With the consent of our adventurous board, we developed a grantmaking process that simplifies and streamlines paperwork, which is one of the seven pillars of our trust-based philanthropy approach. We accept, and request proposals that potential grantees have already written for other funders. We have an open submission policy, such that if an organization thinks they are eligible for funding, they can apply at any time.

We request a document that describes their leadership development work, but we don’t even require them to do a search-and-replace to insert ‘Robert Sterling Clark’ where ‘Foundation X’ used to be. The Apply section on our website simply states this request: Please submit a recent grant application that represents your organization well, and reflects our funding interests. Feel free to share one that you’ve used to apply to another funder.

I’ll be honest, some applicants are quite skeptical–they are smart and savvy professionals who have spent a career figuring out what foundations (really) want. It will take a while for us to build the reputation and trust in the field so that people can believe what we say at first reading. But we insist that there is no particular format or set of questions we need answered–and many organizations are more than happy to comply.

We typically find that the proposals they have written for other funders work just fine for us. They give us the information we need to get started, and then we can do the legwork to look up their 990s, talk to colleagues in the field, and — most importantly — meet with them and observe their programs. We think it is a better use of their time and ours to talk, rather than for them to sit in their offices writing to our specifications, only for us to sit in our offices, reading.

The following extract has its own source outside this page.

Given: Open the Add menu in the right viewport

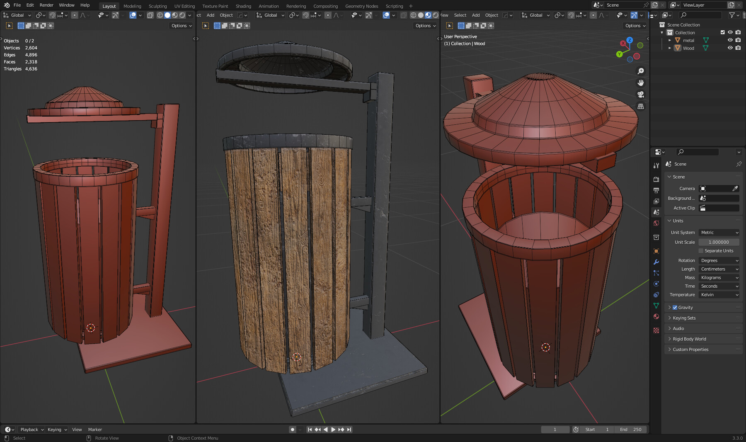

All that said, this is new for us, and we are still figuring it out. That is evident in how we work with grantees to evaluate their progress. At first, we asked them to submit reports that they had written for other funders. But we soon found that they didn’t really tell us what we wanted to know about what grantees are learning. So we have developed an oral reporting process, in the form of a set of questions that we call the Check-in Analysis Tool (CHAT–pretty clever, right?). We send the questions ahead to our grantees, and then use them to guide a conversation that serves both as site visit and grant report.